- _Texto proporcionado_
_ _ _
En principio yo diría que es la escena más alejada de lo que predican José Luís Guerín, el propio Érice, los más puristas, de lo que debe ser el cine. Una secuencia infográfica, desfile de carteles cinematográficos, para más oprobio impulsados por una banda sonora elegíaca “in crescendo”. Imperdonable.
Y, sin embargo, uno, que ya debiera estar curado de cosas de éstas, y que no debiera dejarse convencer por semejantes mecanismos, pues confiesa que se emociona con esta escena hasta quedar cercano al llanto. Y que es la primera secuencia que me surge en la memoria al pensar en esa maravilla que es “La morte rouge” (Víctor Érice, 2005).
El secreto de todo este conjunto de cosas extrañas, inconfesables, creo que debe encontrarse, por un lado, en la sinceridad de Víctor Érice y, por otro, en una cierta confluencia de pasiones, aunque éstas últimas, en lo que a mí respecta, cada vez se escondan más, estén más enterradas. Por partes:
En la extraña (a)conversación entre Víctor Érice y Abbas Kiarostami, con Alain Bergala y público interpuestos, que abarrotó el auditorio y aledaños del CCCB a principios de febrero, Víctor Érice acabó de una forma que él mismo quiso que sonara trascendente. Hablando de la huella de una pisada en la playa frente al Kursaal de San Sebastián, que las olas del mar borran hasta hacerlas desaparecer en el cierre de “La morte rouge”, dijo en tono concentrado y solemne: “Esa huella era la mía”, y lo repitió, en tono más bajo, reconcentrándose en sí mismo aún más. Bueno: por si no quedaba más que claro en la película, en todos esos 25 minutos está hablando de él, de ese niño que fue descubriendo el cine, y rescatando unas cuantas imágenes penetrantes, convenientemente dramatizadas, hechas cine imperecedero, de ese mar que es lo único que resta permanente.
_ _ _
- _Contenido del listado_
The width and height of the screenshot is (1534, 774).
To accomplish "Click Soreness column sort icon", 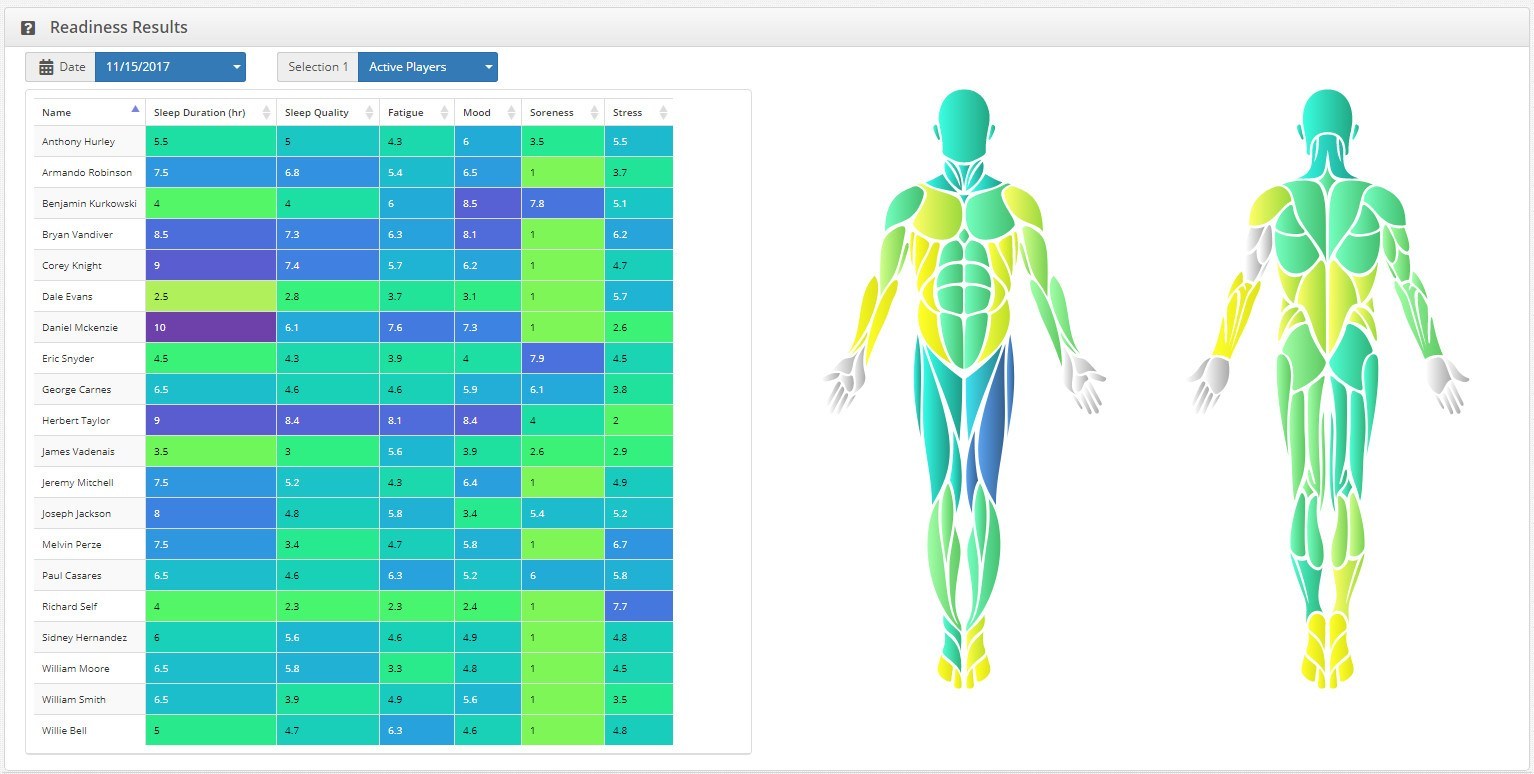I will coord(594,113).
_ _ _
Prosigue el texto sobre «La morte rouge» a partir de su última oración.

Porque imágenes penetrantes, de esas que pueden ser poderosas aún así evocadas, narradas de forma tergiversada y burda, como las que dan pie a todas estas “Arcadia también esta noche”, hay un montón en el mediometraje. Empezando por ese (pobre) aterrador cartero, portador de noticias de muerte, que se avisa patio de luces arriba a través de un incisivo silbato, hasta el piso donde, detrás de un armario, se esconde el niño Érice, no vaya a ser que esta vez le alcancen a él. O como esas imágenes expresionistas, sombras también aterradoras, extraídas magistralmente de “La garra escarlata”, seguramente en conjunto tan solo una anodina película de serie años 40 de Sherlock Holmes, sin nada más especial, a la que su título da ahora un realce inalcanzable. O esas fotografías del viejo Kursaal, con unos fantasmagóricos paseantes delante, que me recuerdan a las personas de esa otra fotografía de principios del siglo XX de un paseo junto al mar en una isla cercana a la de Guadalupe, ajenas a la ola gigante de ese maremoto que poco después iba a hacerlos desaparecer para siempre (“La Soufrière”, W.Herzog, 1976).
“La morte rouge”, que todo cronopio de bien debe correr a ver en el CCCB (hasta mayo 2006) o en donde pueda luego rescatarla, conduce a visiones mágicas que uno guarda muy dentro, como la de ese cine que aparece en “El sur”. Según cómo va bien ser tan desmemoriado y tergiversador de recuerdos, y tenerlo todo guardado como en nebulosa: ¿Era o no era el cine de “El Sur” el que encontramos en aquella ciudad del norte de España que visitamos hará ya más de quince años, aquel cine que aparecía como una visión extraña pero atractiva de los años 60, antiguo hacedor de promesas, escondido pero presente justo a la vuelta de una esquina?